US Health Officials Warn A Lesser-Known Tick-Borne Infection Is On The Up

By Tom Hale

07 JUL 2021

A little-known and rare tick-borne disease is on the rise in the US. Known as anaplasmosis, the bacterial disease is spread to people by tick bites, primarily from the blacklegged tick (Ixodes scapularis) and the western blacklegged tick (Ixodes pacificus), two species associated with the better-known infection of Lyme disease. 

Health officials in New York’s Onondaga County recently reported an unexpected case of anaplasmosis in Central New York. They also explained that recent years have seen an uptick (excuse the pun) of cases of this once-rare disease in the area. While a total of three cases were reported in Onondaga County from 2015 to 2020, there have been six reported cases so far this year. 

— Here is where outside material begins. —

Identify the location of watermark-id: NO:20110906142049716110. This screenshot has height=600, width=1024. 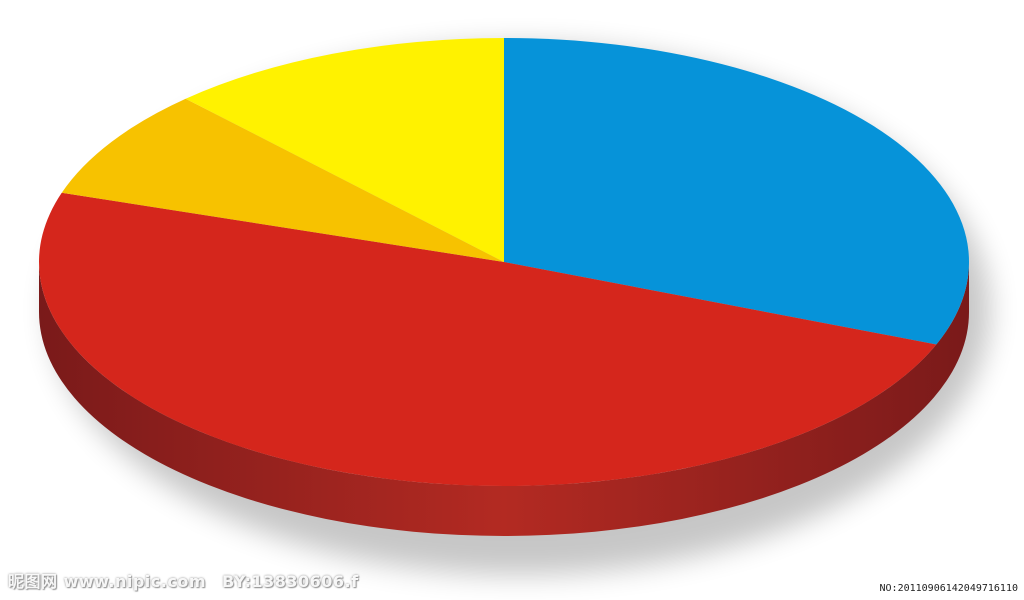
(948, 588).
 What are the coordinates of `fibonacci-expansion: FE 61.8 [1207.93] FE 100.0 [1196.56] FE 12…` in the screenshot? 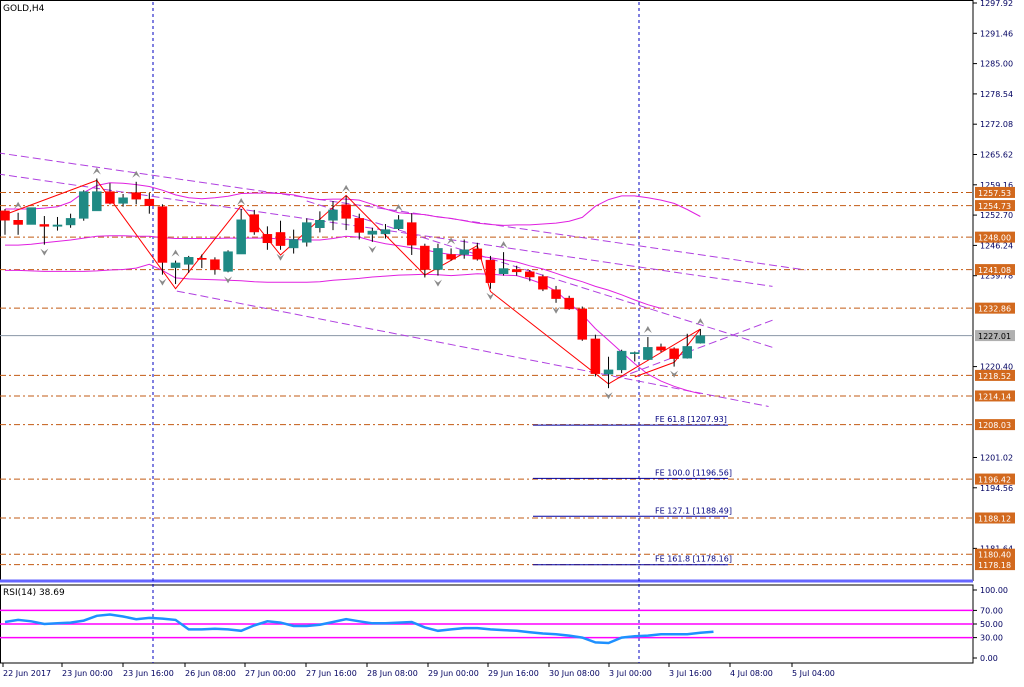 It's located at (632, 490).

“In New York state, the disease is spread by the blacklegged tick (Ixodes scapularis), which is the same type of tick that typically spreads Lyme disease,” Dr Indu Gupta, health commissioner of Onondaga County, said in a statement. “If we are diligent in practicing the same prevention measures we’ve learned to prevent Lyme disease, we are protecting ourselves from other tickborne diseases including anaplasmosis.” 

(See link for article)



The US Centers for Disease Control and Prevention (CDC) suggests a similar rise of anaplasmosis is being seen across the country.

The article states that if you see a rash, get to your doctor.  (Many never get a rash and are still infected)

I would state get to your doctor for ANY known tick-bite and request prophylactic treatment.

It is widely known and accepted that prompt diagnosis and treatment is crucial and if treatment is delayed, Anaplasmosis can cause severe illness involving:

  • respiratory failure
  • bleeding problems
  • organ failure
  • death

Treatment for Anaplasmosis is doxycycline which has the advantage of treating numerous tick borne illnesses such as:

  • Lyme (borrelia)
  • Ehrlichia, Anaplasma
  • Q Fever
  • Rocky Mountain Spotted Fever

ILADS states the downside is that Doxy causes significant sun sensitization, can be hard on the stomach, and the usual dosing may not reach therapeutic levels. 

Recent data suggests that treatment may not clear organisms in animals.